Requirements:
a: According to the forum post on storing integer pairs, how much RAM does the author have available?
b: Transcribe the stretch of the forum post on storing integer pairs from "Key(4234,13) = Documents(2)" through "for my problem?".

-------- Text extract

2

I have a huge amount (1500 Million) of Integer pairs where each one is associated with a document-ID. My goal now is to search for documents which have the same pair.

My first idea was to use a hash-map (std::map) using the pair values as keys and the document-IDs as associated values, i.e. map<pair<int,int>, unordered_set<int>>

For example:

Document1

 - pair1: (3, 9)
 - pair2: (5,13)

Document2

 - pair1: (4234, 13)
 - pair2: (5,13)

map<pair<int,int>, unordered_set<int>> hashMap
hashMap[{3, 9}].insert(1)
hashMap[{5, 13}].insert(1)

hashMap[{4234, 13}].insert(2)
hashMap[{5, 13}].insert(2)

would result into

Key(3,9) = Documents(1) 
Key(5,13) = Documents(1,2) 
Key(4234,13) = Documents(2)

My problem now is that this takes a huge amount of memory which exceeds my available 24 GB of RAM. Therefore I need an alternative with good performance for inserts and lookups which can fit into my memory. In theory I'm using 1500 Million * 3 (PairVal1, PairVal2, Document-ID) * 4 (bytes per Integer) = 18GB when overhead costs are not taking into account. So are there any good alternatives for my problem?

Mad A.

----------------
-------- Record list

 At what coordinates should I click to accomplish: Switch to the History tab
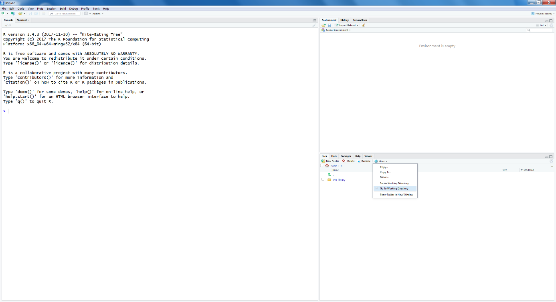coord(344,20)
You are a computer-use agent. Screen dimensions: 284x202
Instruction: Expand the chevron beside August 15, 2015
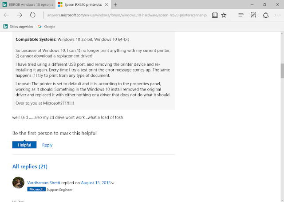tap(113, 183)
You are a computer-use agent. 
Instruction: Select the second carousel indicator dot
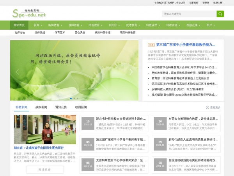[x=74, y=99]
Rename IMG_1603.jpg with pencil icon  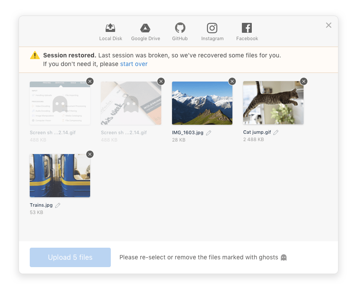pos(209,133)
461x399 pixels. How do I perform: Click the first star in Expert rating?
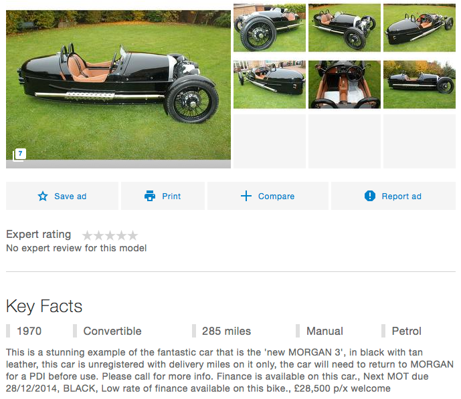pyautogui.click(x=88, y=235)
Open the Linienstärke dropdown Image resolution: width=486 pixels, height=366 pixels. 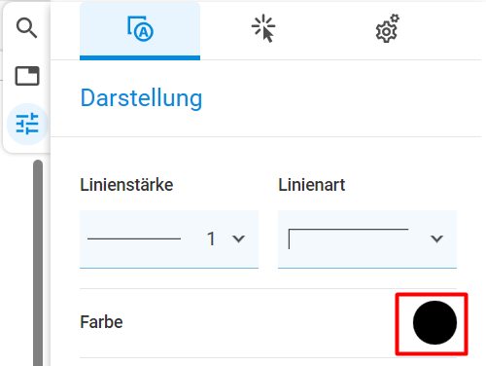pyautogui.click(x=169, y=239)
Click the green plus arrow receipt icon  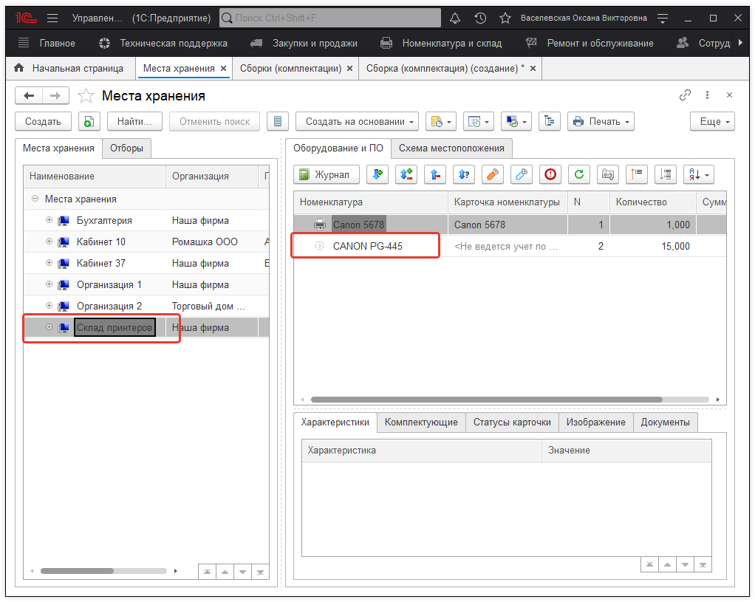(x=378, y=174)
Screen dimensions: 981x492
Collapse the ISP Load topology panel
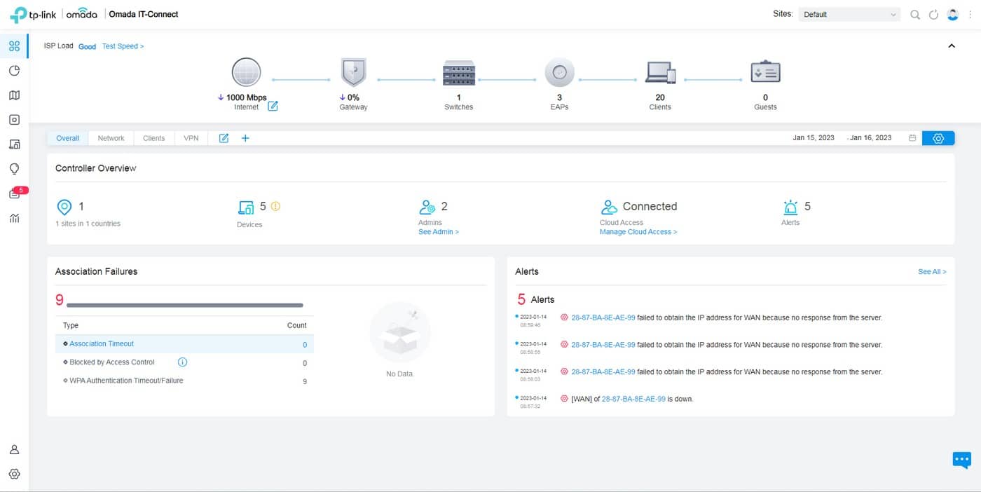(x=951, y=46)
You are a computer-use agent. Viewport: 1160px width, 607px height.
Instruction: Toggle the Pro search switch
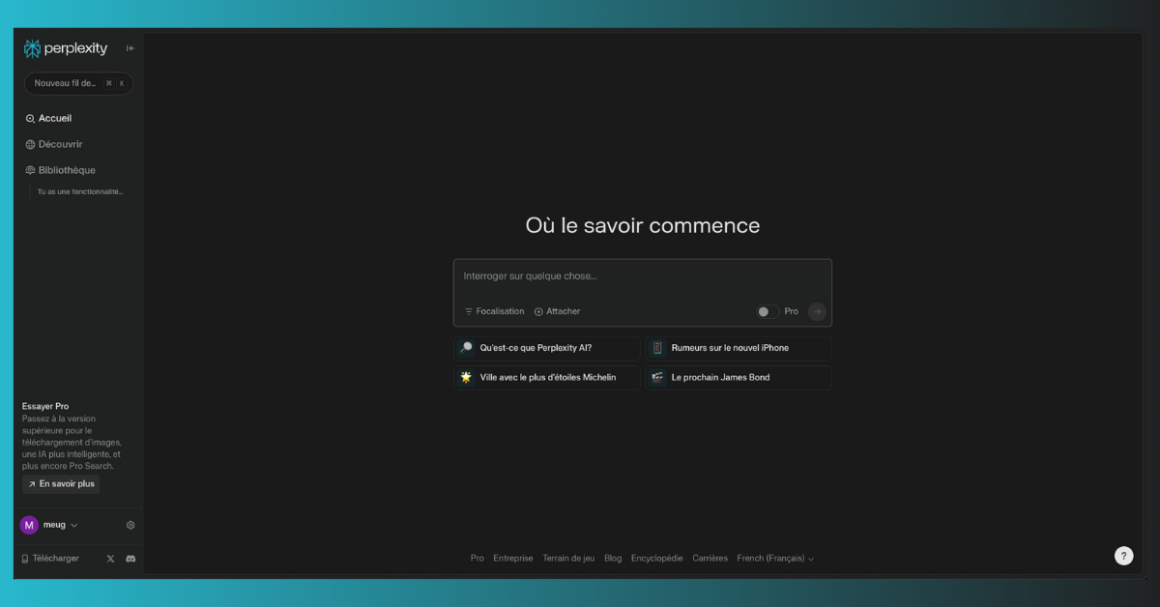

----------------

Task solutions:
a: 24 GB

b:
Key(4234,13) = Documents(2)

My problem now is that this takes a huge amount of memory which exceeds my available 24 GB of RAM. Therefore I need an alternative with good performance for inserts and lookups which can fit into my memory. In theory I'm using 1500 Million * 3 (PairVal1, PairVal2, Document-ID) * 4 (bytes per Integer) = 18GB when overhead costs are not taking into account. So are there any good alternatives for my problem?